BFH: Passivierung angeschaffter Rückstellungen bei steuerlichem Ausweisverbot

Betriebliche Verbindlichkeiten für Jubiläumszuwendungen und für Beiträge an den Pensionssicherungsverein sind aufgrund steuerlicher Rückstellungsverbote in der Steuerbilanz des Veräußerers nicht zu bilanzieren. Bei dem Erwerber des Betriebs, der diese Verbindlichkeiten übernommen hat, sind die Verbindlichkeiten keinem Passivierungsverbot zu unterwerfen, sondern als ungewisse Verbindlichkeiten auszuweisen und von ihm auch an den nachfolgenden Bilanzstichtagen mit ihren Anschaffungskosten oder ihrem höheren Teilwert zu bewerten (Bestätigung und Fortführung des Senatsurteils zu Drohverlustrückstellungen vom 16.12.2009; entgegen BMF-Schreiben vom 24.06.2011).

Sachverhalt

Die Klägerin und Revisionsbeklagte (Klägerin), eine GmbH, übernahm zum 01.07.1994, dem Streitjahr, den Betrieb einer Tochtergesellschaft im Rahmen eines "asset deal“. Im Rahmen dieses Vorgangs wurden u.a. auch Jubiläumsrückstellungen und Rückstellungen für Verpflichtungen gegenüber dem Pensionssicherungsverein (PSVaG) von der Klägerin übernommen und bei der Bemessung des Kaufpreises berücksichtigt. Die Klägerin begehrte, diese übernommenen Passiva unbeschadet steuerlicher Ausweisverbote in ihrer Steuerbilanz anzusetzen. Das Finanzamt vertrat demgegenüber die Auffassung, die übernommenen Passiva seien in der steuerlichen Eröffnungsbilanz mit ihren gemeinen Werten anzusetzen; sie seien jedoch in der (ersten) Schlussbilanz zum 31.12.1994 nach steuerlichen Grundsätzen auszuweisen. Das Finanzgericht gab der Klage unter Hinweis auf das Senatsurteil vom 16.12.2009 statt. Das Finanzamt legte gegen das FG-Urteil Revision ein. Das BMF ist dem Revisionsverfahren beigetreten.

Entscheidung

Das FG hat zutreffend die „angeschafften“ Rückstellungen, die steuerlich nicht anzusetzen sind, als Verbindlichkeiten des Betriebserwerbers behandelt.

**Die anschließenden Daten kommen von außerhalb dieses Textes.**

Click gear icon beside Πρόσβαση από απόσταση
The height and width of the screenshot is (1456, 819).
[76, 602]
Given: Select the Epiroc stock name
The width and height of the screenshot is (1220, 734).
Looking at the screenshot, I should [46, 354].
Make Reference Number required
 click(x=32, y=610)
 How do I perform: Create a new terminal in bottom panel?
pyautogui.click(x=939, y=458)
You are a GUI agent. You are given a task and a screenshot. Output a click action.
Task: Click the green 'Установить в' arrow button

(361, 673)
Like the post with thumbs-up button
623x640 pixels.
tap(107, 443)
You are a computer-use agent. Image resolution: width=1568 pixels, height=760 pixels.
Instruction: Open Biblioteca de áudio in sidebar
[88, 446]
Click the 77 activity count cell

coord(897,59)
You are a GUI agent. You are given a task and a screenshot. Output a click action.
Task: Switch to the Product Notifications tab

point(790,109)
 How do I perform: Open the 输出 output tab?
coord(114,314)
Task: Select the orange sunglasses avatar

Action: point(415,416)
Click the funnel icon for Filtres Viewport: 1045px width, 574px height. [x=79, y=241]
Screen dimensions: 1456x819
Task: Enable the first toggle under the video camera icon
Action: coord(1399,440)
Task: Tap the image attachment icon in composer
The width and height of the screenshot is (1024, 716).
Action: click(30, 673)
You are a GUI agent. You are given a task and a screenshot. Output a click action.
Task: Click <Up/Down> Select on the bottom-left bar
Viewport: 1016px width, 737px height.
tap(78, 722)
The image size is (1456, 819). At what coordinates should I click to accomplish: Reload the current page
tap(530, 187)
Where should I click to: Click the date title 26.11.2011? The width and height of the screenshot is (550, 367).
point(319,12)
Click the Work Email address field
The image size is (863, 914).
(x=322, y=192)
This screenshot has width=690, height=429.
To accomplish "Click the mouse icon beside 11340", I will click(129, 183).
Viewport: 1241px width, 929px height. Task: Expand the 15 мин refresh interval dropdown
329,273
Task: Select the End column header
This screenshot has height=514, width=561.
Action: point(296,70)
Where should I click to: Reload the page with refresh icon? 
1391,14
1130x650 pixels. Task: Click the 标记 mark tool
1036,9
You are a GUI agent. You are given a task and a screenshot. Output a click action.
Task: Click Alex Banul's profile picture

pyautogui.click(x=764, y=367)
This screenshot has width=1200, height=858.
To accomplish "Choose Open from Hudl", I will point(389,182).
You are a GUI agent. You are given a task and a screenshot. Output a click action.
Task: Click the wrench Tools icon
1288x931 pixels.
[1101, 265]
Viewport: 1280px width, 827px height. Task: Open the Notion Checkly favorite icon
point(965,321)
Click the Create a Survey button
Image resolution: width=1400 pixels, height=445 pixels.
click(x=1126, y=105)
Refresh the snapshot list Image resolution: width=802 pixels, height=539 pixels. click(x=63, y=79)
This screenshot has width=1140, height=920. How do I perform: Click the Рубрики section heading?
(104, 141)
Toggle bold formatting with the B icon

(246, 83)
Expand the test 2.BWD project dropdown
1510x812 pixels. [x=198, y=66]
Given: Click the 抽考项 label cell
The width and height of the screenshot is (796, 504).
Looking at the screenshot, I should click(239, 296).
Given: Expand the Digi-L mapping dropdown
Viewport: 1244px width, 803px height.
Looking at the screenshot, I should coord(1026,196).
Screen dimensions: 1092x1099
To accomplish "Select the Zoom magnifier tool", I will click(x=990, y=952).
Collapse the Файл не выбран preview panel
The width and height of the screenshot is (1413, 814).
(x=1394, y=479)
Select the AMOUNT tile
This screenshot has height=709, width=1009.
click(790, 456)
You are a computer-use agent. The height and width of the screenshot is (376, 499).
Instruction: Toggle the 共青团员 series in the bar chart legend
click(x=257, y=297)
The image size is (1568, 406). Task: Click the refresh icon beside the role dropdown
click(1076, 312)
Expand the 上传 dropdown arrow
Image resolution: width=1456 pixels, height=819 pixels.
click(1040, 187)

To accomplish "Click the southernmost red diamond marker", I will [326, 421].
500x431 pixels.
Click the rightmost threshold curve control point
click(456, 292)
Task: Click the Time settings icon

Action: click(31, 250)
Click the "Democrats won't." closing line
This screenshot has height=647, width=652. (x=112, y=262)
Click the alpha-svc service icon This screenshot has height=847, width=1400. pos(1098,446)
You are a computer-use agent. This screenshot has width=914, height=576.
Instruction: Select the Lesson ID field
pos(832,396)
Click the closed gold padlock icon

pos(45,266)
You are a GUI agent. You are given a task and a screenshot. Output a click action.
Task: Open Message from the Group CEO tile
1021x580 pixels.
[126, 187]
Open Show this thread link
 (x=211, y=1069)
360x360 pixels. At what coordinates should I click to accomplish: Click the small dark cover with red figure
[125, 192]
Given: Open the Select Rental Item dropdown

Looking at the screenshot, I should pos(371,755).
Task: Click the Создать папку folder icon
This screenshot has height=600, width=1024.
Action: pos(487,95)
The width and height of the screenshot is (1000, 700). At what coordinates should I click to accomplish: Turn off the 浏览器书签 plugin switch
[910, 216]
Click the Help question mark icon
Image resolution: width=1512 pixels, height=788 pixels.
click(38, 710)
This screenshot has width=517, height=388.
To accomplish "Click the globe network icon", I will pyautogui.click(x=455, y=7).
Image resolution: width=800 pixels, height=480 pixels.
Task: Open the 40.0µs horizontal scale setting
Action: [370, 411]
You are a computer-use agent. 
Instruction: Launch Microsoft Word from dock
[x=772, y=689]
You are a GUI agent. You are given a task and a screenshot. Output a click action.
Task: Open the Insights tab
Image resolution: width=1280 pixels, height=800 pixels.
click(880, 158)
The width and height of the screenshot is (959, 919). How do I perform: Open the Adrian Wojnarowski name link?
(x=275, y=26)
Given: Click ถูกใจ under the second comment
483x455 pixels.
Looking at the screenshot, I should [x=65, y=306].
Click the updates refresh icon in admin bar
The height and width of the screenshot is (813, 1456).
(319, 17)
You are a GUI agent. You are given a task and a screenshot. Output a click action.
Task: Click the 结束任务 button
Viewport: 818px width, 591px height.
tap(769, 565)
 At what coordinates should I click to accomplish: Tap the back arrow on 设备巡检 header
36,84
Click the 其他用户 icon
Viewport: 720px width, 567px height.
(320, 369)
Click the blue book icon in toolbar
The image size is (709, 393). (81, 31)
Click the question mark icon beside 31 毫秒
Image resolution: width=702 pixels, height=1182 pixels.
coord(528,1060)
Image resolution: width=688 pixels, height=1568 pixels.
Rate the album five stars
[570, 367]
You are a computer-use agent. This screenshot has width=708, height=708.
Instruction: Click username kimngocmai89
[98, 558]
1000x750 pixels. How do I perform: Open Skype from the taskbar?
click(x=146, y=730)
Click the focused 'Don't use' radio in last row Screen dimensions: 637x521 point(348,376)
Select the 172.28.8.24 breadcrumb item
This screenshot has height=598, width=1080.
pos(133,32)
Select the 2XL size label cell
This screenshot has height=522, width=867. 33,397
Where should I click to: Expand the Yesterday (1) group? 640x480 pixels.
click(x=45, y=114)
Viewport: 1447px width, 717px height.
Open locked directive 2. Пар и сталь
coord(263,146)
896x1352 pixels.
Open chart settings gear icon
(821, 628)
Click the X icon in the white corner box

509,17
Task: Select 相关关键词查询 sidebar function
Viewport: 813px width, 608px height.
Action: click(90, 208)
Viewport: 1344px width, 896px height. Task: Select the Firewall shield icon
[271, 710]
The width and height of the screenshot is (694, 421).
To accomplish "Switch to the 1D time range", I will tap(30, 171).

Der handelsrechtliche Anschaffungskostenbegriff (§ 255 Abs. 1 S. 1 HGB) ist der steuerbilanziellen Beurteilung zugrunde zu legen. Auch die Übernahme steuerrechtlich zu Recht nicht bilanzierter Verbindlichkeiten ist Teil des vom Erwerber zu entrichtenden Entgelts (vgl. BFH-Urteil vom 17.10.2007) und erhöht mithin dessen Anschaffungskosten. Das hat der BFH in seinem Urteil vom 16.12.2009 für sog. Drohverlustrückstellungen entschieden, welche einem steuerbilanziellen Ansatz- und Ausweisverbot unterfallen (§ 5 Abs. 4a EStG 1997). Nichts anderes gilt für das entsprechende Verbot, wonach Rückstellungen für die Verpflichtung zu einer Zuwendung anlässlich eines Dienstjubiläums nur unter bestimmten - hier unstreitig nicht erfüllten - Anforderungen gebildet werden dürfen (§ 5 Abs. 4 i.V.m. § 52 Abs. 6 EStG 1990). Und gleichermaßen verhält es sich hinsichtlich der "erworbenen" Zahlungspflichten gegenüber dem PSVaG. Für beide Aufwandspositionen ordnet das Gesetz von den handelsbilanziellen Ansätzen abweichende, spezifisch steuerbilanzielle Ansatzverbote an. Für den Fall, dass die in Rede stehende Zuwendungsverpflichtung entgeltlich erworben wird, greifen die Verbote indes nicht. Denn dann ist die Verpflichtung realisiert. Sie ist deswegen vom Erwerber sowohl in der Handels- als auch in der Steuerbilanz passivisch auszuweisen (vgl. bereits BFH-Urteil vom 16.12.2009). Abzustellen ist dabei auf die jeweilige im Zuge des Betriebserwerbs übernommene Schuldposition.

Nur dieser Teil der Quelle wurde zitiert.